At least that much is true. Frenchwomen have never been allowed to vote, so I didn’t see the point. Before the war, everybody was so worried about the communists that I never thought to worry about the royalist imbeciles who read Action Fran?aise—or the fascist crackpots of the Parti Populaire. Now the imbeciles and crackpots have power—or at least as much as the Nazis let them have. And I wonder which kind of imbecile or crackpot this beady-eyed official is . . .
“I’m told, mademoiselle, that you’ve lived your whole life here. Perhaps that’s why your manner is so . . . American?”
It’s true that I grew up surrounded by teachers, soldiers, and doctors from the United States. Still, I snap, “I’m a Frenchwoman.”
“You must’ve been instructed here to revere General Lafayette, no?”

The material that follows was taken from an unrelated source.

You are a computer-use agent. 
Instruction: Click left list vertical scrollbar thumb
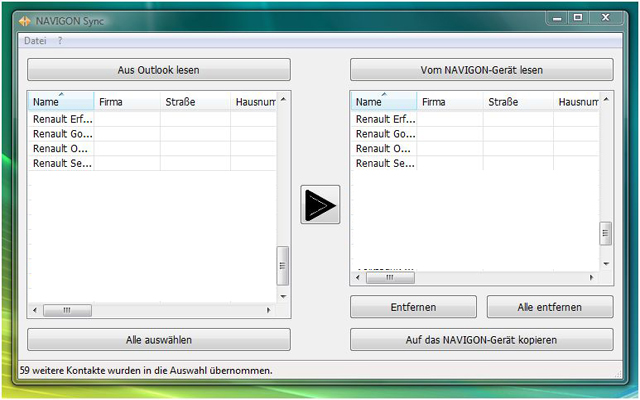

“Oui.” Now doesn’t seem like the time to admit I paid only half attention to those lessons, but everyone knows the new government’s persecutions go against Lafayette’s ideals of democracy, political liberty, and religious freedom.
That must be the problem, because the official says, “Individualism and the myth of human equality have brought France to her knees, mademoiselle. We cannot have our schoolteachers wedded to the old revolution, one aimed to appease the evil-minded mob. Revolution in our new age will nourish the people through discipline. Discipline teachers like you must provide.”
I steal a look at the baron to see if he’s on board with this, but he’s busy adjusting his expensive silk tie, and Sergeant Travert’s expression is like stone. I realize that if I don’t go along, I’m going to get the ax. Since I can’t afford to be fired from the only job I’ve ever had and my only means of supporting myself, I keep smiling until my cheeks hurt. “As I said, I’m not political. I just teach neutral subjects.”